= Center for Social Development =

The Center for Social Development (CSD) is a research center at Washington University's George Warren Brown School of Social Work. Its focus is on innovations in asset-building and social development practice and policy.

==History==
In 1991, Michael Sherraden published Assets and the Poor: A New American Welfare Policy, which proposed using asset-building policy as a community development strategy. Shanti Khinduka, the dean of the Brown School, was impressed by Sherraden's ideas and invited him to direct a new research institution, the Center for Social Development. CSD was opened in 1994.

CSD designed and implemented the American Dream Demonstration, the first systematic test of asset-building policy in the United States. Since that time, CSD has participated in several large-scale demonstrations of asset building, including one testing Children's Development Accounts in Oklahoma and another testing Youth Savings Accounts in developing countries.
 The Center has also broadened its focus to include civic engagement and service, productive aging, and community development.

CSD has published more than 250 publications, including working papers, research and policy reports, and Congressional testimonies.

==Areas of inquiry==

===Asset building===
In the 1990s, CSD defined asset building as a new direction in social policy. Asset building research at CSD has informed and influenced legislation in the states and at the federal level. Specifically, the United States has implemented matched savings for millions of low-income families through Individual Development Account Programs supported by the Assets for Independence project, as well as universal and progressive Child Development Accounts (CDAs). An experimental test of CDAs between 2003 and 2013 known as SEED has had major policy impacts in the US. At least six countries have CDAs covering all or much of the child population.

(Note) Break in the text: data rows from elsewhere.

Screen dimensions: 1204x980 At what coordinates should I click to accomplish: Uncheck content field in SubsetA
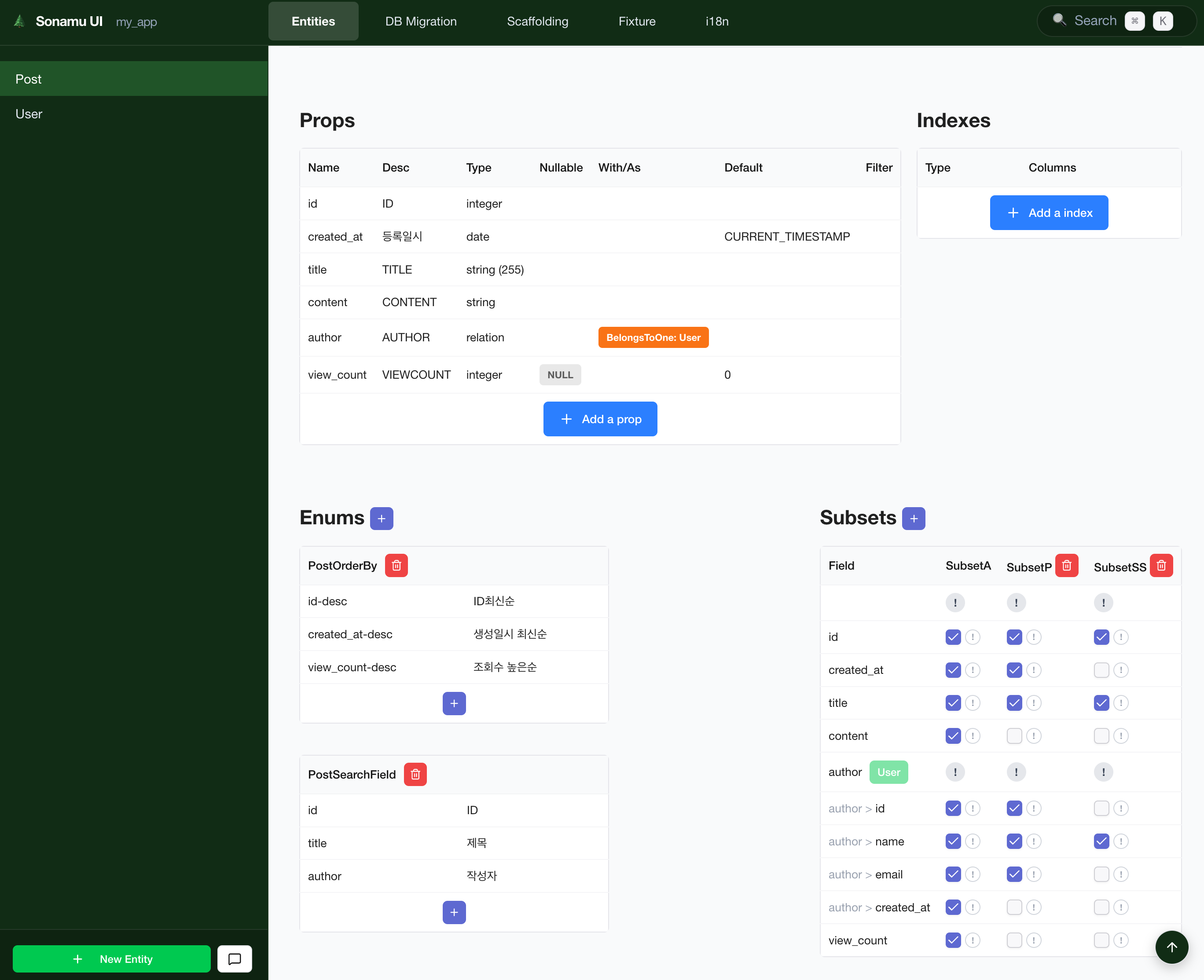tap(953, 735)
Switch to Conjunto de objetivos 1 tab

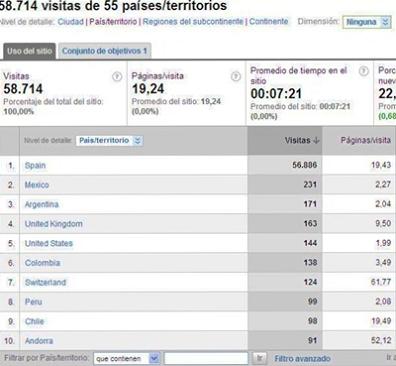(104, 51)
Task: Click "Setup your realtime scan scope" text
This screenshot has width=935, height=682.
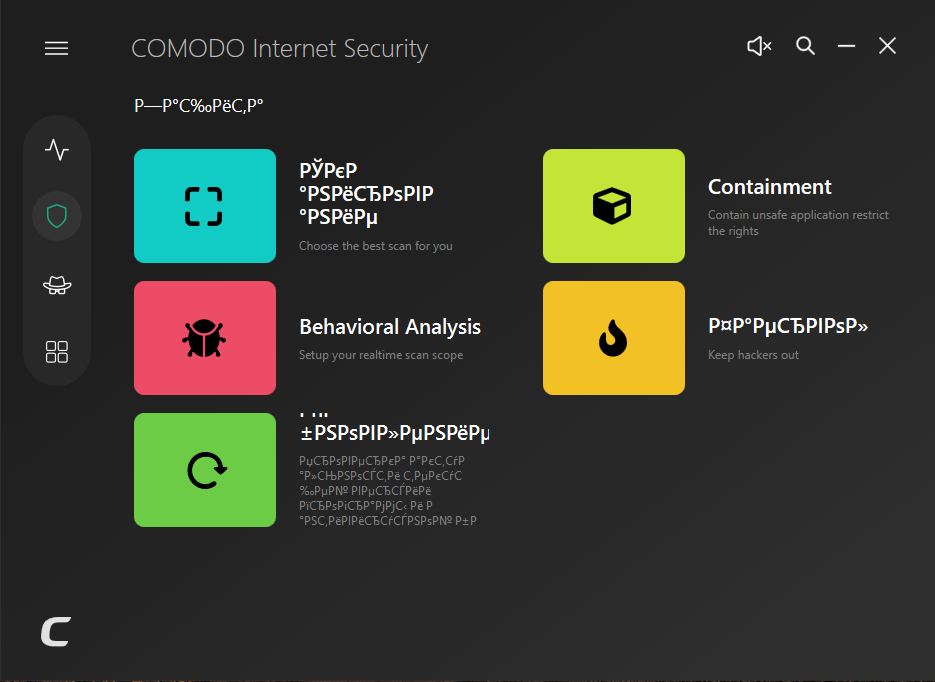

In addition, CSD has consulted with top government officials in designing major asset-based policies in the United Kingdom, Canada, China, Korea, Indonesia, Uganda, Mexico, and other countries. Large, global research projects at CSD have been the driving force. A large research project with Youth Savings Accounts in four developing countries is underway and expected to have major impacts on national policies and international development assistance. The goal of an account for every child on the planet, first articulated by CSD, appears in discussions and agendas for international development.

===Civic engagement and service===
CSD is a national and global leader in research and policy on civic engagement and service. CSD’s research on civic service has informed policies to expand participation in domestic and international service, such as the 2009 Edward M. Kennedy Serve America Act and the 2010 Sargent Shriver International Service Act. These policy achievements have broadened participation and engagement, creating opportunities for inter-group exchange and understanding. Civic service is emerging as a new social institution, so that service to the community, country, or world—as a teen, young adult, in the working years, or in retirement—is considered a normal part of the life course for many people.

===Productive aging===
CSD is also a widely recognized leader in defining and testing innovations in productive aging. Productive aging refers to making contributions to society during the older adult years. CSD has extended knowledge and influenced policy in productive aging in the US and abroad. In particular, through conferences and research, CSD has initiated this discussion in China, the most rapidly aging country in the world.

===Thriving communities===
In the 1990s, CSD led the Washington University initiative for the very successful Urban Family and Community Development Program, a multi-discipline, multi-university effort to build human capital and leadership in St. Louis communities. In the 2000s, CSD facilitated multiple asset-building programs in St. Louis and across the State of Missouri. In the 2010s, CSD is partnering with multidisciplinary teams, community organizations, and local governments in intensive community development projects in St. Louis, creating a knowledge base and models that will be implemented in other St. Louis communities and beyond.

==Publications and resources==
As an academic institution, publications are CSD’s essential products. CSD publishes work from its own research as well as research by affiliated scholars, policymakers, and practitioners. CSD maintains a working paper series, in addition to publishing research reports, policy reports, and briefs on research findings and related policy.

Several recent books, authored by CSD faculty, focus on research conducted by CSD. These include:
- Striving to Save: Creating Policies for Financial Security of Low-Income Families
- Can the Poor Save?: Saving and Asset Building in Individual Development Accounts
- Civic Service Worldwide: Impacts and Inquiry
- Asset Building and Low-Income Families

CSD also maintains online bibliographies on asset building and civic engagement and service, each referencing publications central to its respective field. These bibliographies offer online access to over 3,000 citations, many with abstracts and links to full text.